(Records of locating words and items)
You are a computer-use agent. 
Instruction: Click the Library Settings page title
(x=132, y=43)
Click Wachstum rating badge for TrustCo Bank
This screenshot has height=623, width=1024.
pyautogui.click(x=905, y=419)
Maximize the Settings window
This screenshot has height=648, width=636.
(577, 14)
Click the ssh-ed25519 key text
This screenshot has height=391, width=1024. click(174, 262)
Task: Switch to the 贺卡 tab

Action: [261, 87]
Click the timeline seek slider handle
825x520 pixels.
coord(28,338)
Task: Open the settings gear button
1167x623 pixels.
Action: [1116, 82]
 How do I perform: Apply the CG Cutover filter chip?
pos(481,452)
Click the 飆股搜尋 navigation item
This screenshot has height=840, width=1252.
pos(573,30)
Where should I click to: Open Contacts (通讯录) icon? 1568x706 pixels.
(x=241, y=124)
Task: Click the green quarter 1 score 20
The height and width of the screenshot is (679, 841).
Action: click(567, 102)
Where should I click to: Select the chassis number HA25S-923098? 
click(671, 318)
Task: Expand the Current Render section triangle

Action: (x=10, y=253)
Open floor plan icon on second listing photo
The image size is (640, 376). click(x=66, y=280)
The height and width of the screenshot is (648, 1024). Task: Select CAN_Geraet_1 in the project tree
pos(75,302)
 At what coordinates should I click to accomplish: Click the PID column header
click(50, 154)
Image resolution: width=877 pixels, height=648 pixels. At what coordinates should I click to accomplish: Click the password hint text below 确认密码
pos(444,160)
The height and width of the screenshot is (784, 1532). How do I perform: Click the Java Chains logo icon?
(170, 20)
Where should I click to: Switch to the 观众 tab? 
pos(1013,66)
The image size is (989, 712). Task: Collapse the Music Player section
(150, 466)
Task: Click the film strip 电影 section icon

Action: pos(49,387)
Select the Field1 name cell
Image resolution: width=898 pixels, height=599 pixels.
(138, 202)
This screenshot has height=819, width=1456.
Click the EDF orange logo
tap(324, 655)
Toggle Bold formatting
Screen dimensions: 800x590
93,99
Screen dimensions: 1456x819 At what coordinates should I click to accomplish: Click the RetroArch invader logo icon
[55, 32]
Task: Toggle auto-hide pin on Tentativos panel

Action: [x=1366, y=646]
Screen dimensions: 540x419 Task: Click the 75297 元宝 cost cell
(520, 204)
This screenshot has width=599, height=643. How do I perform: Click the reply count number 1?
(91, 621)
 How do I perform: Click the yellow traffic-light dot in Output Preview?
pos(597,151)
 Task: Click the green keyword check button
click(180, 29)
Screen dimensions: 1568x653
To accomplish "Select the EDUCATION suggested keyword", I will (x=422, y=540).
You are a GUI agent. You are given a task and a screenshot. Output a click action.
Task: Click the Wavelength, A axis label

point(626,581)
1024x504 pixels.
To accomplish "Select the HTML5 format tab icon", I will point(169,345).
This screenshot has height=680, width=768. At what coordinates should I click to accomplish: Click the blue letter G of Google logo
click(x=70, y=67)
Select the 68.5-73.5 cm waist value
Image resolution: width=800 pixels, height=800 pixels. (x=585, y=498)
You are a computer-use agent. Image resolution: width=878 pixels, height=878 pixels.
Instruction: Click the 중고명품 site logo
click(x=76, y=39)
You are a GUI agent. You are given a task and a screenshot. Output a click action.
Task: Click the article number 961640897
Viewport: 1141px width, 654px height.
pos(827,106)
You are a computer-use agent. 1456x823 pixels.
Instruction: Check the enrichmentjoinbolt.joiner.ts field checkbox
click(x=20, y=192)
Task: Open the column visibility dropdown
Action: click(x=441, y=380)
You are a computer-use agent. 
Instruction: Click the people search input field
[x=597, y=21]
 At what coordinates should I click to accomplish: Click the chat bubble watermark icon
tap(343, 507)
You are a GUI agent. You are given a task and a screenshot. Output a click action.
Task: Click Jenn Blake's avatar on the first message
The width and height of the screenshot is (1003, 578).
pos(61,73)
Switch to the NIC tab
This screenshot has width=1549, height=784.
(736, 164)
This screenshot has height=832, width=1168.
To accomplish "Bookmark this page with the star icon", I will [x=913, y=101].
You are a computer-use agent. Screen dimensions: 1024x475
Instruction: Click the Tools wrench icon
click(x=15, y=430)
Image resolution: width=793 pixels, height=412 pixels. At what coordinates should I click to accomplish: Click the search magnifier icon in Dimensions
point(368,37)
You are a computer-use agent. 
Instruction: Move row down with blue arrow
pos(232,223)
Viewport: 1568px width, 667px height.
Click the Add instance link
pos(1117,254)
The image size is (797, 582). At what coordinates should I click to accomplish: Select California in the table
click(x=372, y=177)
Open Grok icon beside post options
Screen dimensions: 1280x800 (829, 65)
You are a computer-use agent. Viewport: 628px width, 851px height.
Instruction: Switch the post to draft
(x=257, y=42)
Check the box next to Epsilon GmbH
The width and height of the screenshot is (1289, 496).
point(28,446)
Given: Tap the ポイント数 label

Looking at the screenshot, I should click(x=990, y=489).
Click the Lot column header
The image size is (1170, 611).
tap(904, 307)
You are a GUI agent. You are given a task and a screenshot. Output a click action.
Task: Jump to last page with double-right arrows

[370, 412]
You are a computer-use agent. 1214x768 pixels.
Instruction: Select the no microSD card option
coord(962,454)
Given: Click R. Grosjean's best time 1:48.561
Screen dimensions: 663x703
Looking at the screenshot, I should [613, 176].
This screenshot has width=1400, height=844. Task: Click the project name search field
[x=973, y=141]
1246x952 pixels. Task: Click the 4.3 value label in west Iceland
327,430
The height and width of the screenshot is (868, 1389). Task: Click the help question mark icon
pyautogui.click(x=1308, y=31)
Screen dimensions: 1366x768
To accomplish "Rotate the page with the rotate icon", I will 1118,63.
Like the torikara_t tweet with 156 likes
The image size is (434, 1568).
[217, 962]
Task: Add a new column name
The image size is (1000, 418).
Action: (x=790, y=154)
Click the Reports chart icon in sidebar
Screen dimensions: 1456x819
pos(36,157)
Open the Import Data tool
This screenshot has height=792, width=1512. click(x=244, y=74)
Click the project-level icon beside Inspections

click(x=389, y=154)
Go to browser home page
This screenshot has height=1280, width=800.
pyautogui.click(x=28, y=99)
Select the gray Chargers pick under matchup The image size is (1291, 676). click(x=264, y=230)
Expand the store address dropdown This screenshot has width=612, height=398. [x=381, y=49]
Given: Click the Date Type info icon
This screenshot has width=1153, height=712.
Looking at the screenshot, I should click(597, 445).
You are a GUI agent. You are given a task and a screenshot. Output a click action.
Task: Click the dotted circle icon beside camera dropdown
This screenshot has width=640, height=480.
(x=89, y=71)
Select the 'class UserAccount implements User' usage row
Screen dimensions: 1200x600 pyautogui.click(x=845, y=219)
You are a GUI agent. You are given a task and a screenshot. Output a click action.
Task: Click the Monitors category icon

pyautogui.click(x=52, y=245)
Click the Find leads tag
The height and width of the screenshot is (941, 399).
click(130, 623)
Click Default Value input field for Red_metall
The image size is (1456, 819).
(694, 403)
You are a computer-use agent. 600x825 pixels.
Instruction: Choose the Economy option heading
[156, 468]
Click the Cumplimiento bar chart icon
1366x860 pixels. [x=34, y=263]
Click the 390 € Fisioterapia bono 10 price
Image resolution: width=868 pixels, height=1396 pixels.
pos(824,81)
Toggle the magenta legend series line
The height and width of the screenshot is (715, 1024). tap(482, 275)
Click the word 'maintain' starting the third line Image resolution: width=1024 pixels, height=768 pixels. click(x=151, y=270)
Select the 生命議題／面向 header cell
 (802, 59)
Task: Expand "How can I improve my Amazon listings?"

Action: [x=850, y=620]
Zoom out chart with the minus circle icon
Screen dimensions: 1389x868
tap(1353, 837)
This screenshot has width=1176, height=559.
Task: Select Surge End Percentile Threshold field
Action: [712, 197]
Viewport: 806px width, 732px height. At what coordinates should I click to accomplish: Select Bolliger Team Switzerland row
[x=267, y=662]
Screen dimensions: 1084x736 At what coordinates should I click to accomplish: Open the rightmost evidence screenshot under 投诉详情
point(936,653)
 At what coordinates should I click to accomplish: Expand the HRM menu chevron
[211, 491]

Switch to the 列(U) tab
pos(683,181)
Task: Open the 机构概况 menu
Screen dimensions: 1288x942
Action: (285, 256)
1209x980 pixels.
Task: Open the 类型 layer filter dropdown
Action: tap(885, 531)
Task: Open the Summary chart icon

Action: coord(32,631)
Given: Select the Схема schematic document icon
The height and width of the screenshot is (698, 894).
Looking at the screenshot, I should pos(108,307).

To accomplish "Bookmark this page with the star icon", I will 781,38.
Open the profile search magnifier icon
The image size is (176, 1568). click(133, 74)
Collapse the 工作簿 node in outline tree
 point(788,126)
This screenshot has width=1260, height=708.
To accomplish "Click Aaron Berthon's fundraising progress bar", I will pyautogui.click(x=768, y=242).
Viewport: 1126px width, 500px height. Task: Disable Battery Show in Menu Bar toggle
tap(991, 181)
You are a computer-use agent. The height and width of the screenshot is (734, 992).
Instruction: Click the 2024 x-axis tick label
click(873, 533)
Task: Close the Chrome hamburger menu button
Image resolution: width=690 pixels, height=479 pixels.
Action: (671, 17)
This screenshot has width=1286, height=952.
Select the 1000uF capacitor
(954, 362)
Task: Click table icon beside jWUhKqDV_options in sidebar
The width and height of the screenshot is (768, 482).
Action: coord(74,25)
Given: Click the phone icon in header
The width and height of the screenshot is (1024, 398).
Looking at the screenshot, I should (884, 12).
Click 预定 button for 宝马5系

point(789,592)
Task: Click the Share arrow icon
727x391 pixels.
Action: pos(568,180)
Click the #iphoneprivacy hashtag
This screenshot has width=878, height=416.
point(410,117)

(Task) Reproduce the lines above without any change, starting with the line that contains "Viewport: 1568px width, 667px height." and continuing through the line that contains "I will 1118,63.".

(Result for this exercise)
Viewport: 1568px width, 667px height.
Click the Add instance link
pos(1117,254)
The image size is (797, 582). At what coordinates should I click to accomplish: Select California in the table
click(x=372, y=177)
Open Grok icon beside post options
Screen dimensions: 1280x800 (829, 65)
You are a computer-use agent. Viewport: 628px width, 851px height.
Instruction: Switch the post to draft
(x=257, y=42)
Check the box next to Epsilon GmbH
The width and height of the screenshot is (1289, 496).
point(28,446)
Given: Tap the ポイント数 label

Looking at the screenshot, I should click(x=990, y=489).
Click the Lot column header
The image size is (1170, 611).
tap(904, 307)
You are a GUI agent. You are given a task and a screenshot. Output a click action.
Task: Jump to last page with double-right arrows

[370, 412]
You are a computer-use agent. 1214x768 pixels.
Instruction: Select the no microSD card option
coord(962,454)
Given: Click R. Grosjean's best time 1:48.561
Screen dimensions: 663x703
Looking at the screenshot, I should [613, 176].
This screenshot has width=1400, height=844. Task: Click the project name search field
[x=973, y=141]
1246x952 pixels. Task: Click the 4.3 value label in west Iceland
327,430
The height and width of the screenshot is (868, 1389). Task: Click the help question mark icon
pyautogui.click(x=1308, y=31)
Screen dimensions: 1366x768
To accomplish "Rotate the page with the rotate icon", I will 1118,63.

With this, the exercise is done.